Turkey Mating and Eggs
Both the males and the females can “poof” and they start practicing this fan display at a very young age. With time, the males will mainly do this poofing but the females still do from time to time. Males are quite a bit larger than females, but that doesn’t mean they give them a break. During mating the male tom displays until the female hen submits and sits down. Then the male climbs on her back and commences a long drawn out dance that culminates in the cloacal kiss. The mating process for turkeys is much longer than for chickens and it often draws attention of the other males who often then start fighting….
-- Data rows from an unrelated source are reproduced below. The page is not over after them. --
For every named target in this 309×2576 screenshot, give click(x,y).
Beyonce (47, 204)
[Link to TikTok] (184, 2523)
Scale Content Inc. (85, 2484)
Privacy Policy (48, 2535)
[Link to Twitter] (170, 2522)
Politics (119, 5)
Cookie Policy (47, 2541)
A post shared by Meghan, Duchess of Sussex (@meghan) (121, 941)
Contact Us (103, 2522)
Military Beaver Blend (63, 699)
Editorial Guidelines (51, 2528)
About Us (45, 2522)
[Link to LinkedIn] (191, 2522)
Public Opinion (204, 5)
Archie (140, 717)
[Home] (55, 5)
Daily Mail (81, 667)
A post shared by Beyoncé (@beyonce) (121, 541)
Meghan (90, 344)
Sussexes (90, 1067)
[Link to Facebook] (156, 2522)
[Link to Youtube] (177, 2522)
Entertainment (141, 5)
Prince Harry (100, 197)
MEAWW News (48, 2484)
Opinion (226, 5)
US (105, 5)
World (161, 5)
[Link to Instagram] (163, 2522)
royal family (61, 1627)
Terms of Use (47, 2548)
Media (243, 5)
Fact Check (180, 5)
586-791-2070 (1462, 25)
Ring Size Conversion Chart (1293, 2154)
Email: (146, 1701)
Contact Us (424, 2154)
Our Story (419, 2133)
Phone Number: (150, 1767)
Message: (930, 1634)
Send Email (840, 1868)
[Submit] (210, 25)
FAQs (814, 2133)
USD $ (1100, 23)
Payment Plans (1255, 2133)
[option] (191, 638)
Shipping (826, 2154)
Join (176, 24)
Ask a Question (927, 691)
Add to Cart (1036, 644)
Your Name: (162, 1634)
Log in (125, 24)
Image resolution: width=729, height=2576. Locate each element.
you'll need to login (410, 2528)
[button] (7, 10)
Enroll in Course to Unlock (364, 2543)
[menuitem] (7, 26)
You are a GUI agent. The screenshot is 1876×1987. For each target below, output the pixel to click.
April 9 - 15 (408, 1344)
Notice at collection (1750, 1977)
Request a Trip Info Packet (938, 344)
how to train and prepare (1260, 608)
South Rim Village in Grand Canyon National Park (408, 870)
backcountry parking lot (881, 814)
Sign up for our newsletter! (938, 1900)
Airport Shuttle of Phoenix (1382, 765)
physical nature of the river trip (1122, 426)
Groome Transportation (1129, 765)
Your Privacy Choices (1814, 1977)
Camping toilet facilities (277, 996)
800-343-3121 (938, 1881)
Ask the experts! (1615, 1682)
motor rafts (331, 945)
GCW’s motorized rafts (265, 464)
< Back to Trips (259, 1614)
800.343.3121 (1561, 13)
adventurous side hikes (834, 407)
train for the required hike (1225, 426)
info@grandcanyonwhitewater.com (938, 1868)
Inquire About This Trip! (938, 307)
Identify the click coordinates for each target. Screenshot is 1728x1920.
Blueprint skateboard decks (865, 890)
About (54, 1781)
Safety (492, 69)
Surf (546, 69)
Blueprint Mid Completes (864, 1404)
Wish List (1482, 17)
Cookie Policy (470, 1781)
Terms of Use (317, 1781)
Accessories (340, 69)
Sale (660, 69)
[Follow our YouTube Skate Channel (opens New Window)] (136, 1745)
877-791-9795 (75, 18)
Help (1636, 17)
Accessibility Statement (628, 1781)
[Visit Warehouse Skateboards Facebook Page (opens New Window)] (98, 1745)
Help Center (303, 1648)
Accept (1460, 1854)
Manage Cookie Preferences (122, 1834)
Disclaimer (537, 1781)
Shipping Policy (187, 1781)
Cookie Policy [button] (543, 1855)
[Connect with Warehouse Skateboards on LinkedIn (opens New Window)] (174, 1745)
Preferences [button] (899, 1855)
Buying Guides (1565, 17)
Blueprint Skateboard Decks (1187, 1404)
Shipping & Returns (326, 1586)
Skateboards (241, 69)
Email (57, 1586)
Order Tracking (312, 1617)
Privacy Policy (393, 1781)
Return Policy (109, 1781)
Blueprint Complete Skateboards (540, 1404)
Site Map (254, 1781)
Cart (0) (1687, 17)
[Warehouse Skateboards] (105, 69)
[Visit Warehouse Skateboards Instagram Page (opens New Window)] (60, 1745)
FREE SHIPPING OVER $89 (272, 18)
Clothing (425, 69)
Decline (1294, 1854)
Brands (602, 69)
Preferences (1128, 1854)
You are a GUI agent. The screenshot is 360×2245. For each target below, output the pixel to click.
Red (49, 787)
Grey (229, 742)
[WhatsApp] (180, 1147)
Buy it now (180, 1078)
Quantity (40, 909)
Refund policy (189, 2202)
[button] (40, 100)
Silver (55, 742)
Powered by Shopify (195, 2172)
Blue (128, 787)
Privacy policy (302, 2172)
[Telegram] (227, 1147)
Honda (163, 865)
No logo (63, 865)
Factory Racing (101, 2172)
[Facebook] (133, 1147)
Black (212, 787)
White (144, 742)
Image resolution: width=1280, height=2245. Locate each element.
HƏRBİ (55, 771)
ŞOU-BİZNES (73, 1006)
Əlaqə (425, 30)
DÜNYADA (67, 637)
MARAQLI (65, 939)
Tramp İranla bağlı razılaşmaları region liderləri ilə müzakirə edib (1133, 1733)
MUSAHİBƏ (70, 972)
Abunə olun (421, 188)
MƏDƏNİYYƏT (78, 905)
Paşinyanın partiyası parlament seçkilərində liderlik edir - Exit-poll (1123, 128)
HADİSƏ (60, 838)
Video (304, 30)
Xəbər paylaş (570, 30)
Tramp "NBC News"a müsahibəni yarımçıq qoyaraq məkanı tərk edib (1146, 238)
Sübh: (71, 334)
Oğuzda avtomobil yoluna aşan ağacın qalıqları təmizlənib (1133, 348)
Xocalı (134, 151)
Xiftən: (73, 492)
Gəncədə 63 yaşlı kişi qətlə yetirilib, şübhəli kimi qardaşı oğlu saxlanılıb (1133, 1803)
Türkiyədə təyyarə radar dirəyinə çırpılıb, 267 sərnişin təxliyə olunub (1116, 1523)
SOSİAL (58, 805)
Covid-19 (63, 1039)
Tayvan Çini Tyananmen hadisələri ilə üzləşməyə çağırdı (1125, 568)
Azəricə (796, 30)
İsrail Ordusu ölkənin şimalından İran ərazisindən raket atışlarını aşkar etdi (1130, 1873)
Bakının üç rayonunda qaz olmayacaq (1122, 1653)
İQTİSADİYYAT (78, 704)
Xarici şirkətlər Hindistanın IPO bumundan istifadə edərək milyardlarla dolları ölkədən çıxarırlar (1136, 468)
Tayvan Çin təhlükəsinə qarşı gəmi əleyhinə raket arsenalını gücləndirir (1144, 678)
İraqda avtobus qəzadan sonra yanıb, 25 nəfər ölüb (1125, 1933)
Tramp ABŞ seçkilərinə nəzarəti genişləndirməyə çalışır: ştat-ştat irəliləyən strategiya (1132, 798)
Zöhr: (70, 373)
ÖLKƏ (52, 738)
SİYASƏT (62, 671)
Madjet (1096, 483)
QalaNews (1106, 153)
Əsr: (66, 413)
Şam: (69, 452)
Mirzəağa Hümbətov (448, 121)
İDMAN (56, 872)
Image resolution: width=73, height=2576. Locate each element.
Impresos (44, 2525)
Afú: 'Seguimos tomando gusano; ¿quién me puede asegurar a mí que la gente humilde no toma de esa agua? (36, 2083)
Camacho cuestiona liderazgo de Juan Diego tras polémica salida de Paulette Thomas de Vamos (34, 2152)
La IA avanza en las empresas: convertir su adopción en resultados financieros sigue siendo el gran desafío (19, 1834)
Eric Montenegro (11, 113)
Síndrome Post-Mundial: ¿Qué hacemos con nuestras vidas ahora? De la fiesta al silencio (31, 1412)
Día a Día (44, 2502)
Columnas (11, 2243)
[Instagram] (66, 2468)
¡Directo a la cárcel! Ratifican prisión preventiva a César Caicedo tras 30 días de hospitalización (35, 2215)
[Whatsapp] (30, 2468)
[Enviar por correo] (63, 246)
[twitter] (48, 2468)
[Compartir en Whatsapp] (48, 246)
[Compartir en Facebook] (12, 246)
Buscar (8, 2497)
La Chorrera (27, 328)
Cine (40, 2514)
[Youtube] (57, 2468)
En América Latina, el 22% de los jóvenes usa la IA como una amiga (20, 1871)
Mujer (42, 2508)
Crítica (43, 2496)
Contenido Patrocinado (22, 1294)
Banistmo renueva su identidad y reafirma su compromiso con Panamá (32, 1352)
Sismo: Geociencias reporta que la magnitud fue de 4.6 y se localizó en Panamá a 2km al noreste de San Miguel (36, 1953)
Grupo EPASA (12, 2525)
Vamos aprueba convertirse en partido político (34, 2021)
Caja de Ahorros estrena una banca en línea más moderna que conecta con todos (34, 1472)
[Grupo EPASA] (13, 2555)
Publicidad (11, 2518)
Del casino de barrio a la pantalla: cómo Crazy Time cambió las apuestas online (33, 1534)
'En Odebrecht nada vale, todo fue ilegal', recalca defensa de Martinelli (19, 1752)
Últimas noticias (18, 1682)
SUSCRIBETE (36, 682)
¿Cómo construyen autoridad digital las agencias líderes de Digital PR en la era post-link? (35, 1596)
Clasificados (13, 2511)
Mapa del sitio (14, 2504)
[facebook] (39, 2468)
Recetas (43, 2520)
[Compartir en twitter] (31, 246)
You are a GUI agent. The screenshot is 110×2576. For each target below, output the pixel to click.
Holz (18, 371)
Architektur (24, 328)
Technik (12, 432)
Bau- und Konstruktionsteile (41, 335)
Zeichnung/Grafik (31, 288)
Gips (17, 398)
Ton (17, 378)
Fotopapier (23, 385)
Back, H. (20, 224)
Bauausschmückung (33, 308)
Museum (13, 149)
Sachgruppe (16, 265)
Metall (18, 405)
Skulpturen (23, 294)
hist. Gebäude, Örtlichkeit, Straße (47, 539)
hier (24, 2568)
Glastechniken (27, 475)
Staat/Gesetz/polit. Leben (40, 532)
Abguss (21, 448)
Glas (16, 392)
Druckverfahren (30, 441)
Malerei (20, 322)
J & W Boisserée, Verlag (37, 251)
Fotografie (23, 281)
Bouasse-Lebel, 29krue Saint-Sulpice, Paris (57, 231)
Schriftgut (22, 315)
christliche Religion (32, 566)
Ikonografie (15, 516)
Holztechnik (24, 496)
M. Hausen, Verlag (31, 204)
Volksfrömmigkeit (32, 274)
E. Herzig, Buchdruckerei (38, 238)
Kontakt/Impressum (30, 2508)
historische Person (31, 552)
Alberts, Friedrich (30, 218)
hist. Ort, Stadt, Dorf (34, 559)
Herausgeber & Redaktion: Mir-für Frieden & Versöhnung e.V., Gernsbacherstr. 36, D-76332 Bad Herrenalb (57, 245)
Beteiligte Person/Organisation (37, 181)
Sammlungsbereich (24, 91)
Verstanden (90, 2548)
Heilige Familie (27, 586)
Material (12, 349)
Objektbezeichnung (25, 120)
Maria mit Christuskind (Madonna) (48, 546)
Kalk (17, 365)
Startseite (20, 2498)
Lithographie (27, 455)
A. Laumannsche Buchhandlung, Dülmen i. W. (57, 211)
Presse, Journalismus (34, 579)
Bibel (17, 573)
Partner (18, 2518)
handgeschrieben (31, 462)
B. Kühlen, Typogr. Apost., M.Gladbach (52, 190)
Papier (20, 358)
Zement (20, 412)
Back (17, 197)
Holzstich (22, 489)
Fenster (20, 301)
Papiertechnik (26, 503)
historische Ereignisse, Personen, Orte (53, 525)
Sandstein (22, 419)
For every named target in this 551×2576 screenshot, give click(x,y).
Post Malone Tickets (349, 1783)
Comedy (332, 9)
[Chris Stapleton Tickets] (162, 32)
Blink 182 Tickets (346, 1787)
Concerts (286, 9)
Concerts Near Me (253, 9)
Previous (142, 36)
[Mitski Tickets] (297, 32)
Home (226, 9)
I have to admit that turkeys are pretty strange looking birds. They are both beautiful and ugly at the same time, especially the males. But they are also the most interesting to look at. The long flap of skin that goes over the beak is called a “snood” (how great is that?!), the warty looking stuff is called
“caruncle”, the “wattle” is the neck flap and the “beard” is this little paint brush feeling feathers that stick out between the breasts.
Turkey as food
I enjoy raising these birds as pets and egg-layers much more than for their meat. However, there does come a time when it makes sense to harvest some for meat. For instance there were far too many males and because they fight so much amongst themselves, we knew we would have to cull some of them. I believe that if people eat meat (or any food for that matter), they should fully understand what that means, and that means, of course, that you (or your agent, often the corporate factory food system) must take a life. Raising these birds, I know that our animals were raised much more humanely and with appreciation for their lives than pretty much any other animal in the industrial system and I feel good knowing I am more connected to my food and the cycle of a full life and death.
The turkey hens have recently started laying turkey eggs! They will get a little larger still, but they are about the size of a super jumbo chicken egg. The shells are a lot thicker, but otherwise, they taste just like a chicken egg and can be used in the same ways. We find that the turkeys don’t like the nesting boxes nearly as much as a bush in the woods and since they are always following us around they like to just pick a nearby spot and drop. We are still trying to figure this out. We would eventually like a hen to go broody and raise the next generation of these wonderful creatures!
Well, that’s enough turkey talk for now. If you have any turkey questions, feel free to ask! Gobble, gobble!